#### Problem:
Copy every entry exactly, but skip the pictures.

#### Data for processing:
—————
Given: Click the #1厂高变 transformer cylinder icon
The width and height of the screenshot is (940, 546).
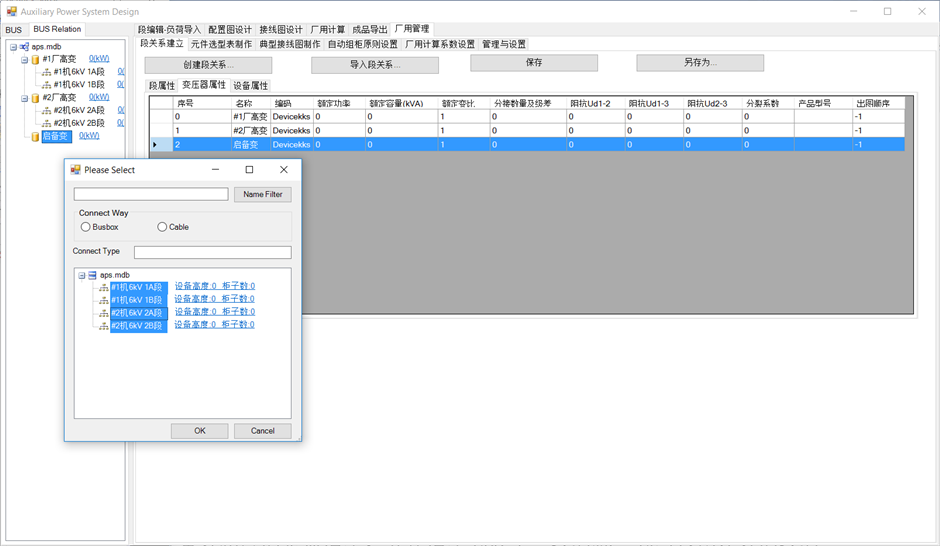Looking at the screenshot, I should point(35,59).
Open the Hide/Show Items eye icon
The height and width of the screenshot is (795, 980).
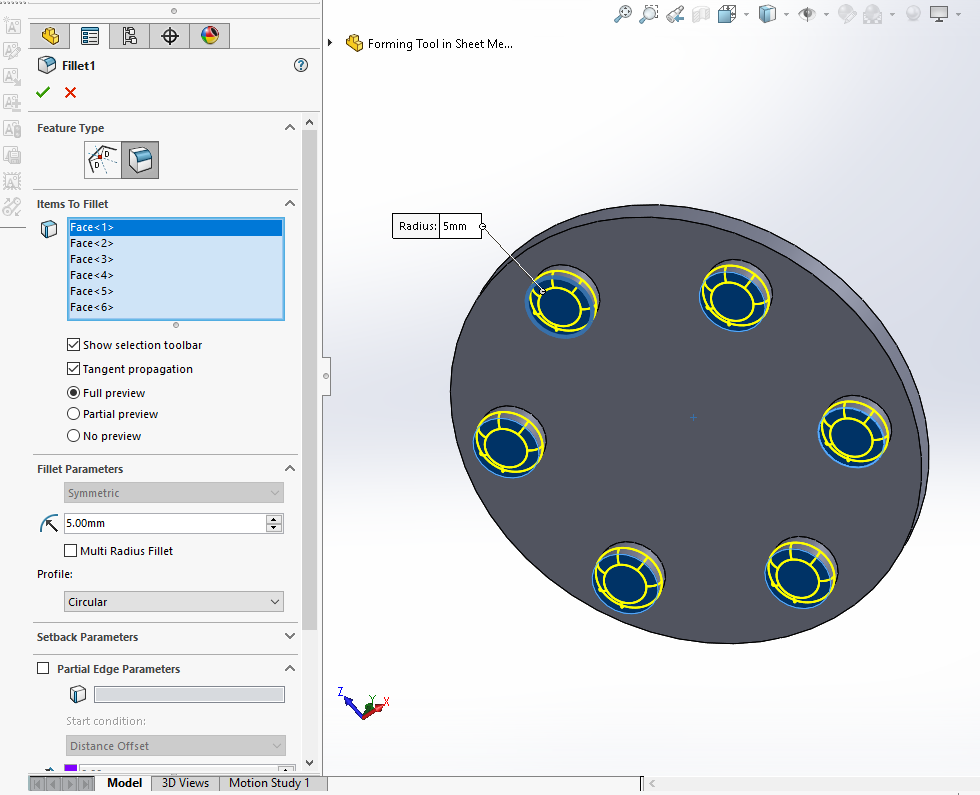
—————
#### Task response:
Given: Click the #1厂高变 transformer cylinder icon
The width and height of the screenshot is (940, 546).
Looking at the screenshot, I should point(35,59).
Open the Hide/Show Items eye icon
The height and width of the screenshot is (795, 980).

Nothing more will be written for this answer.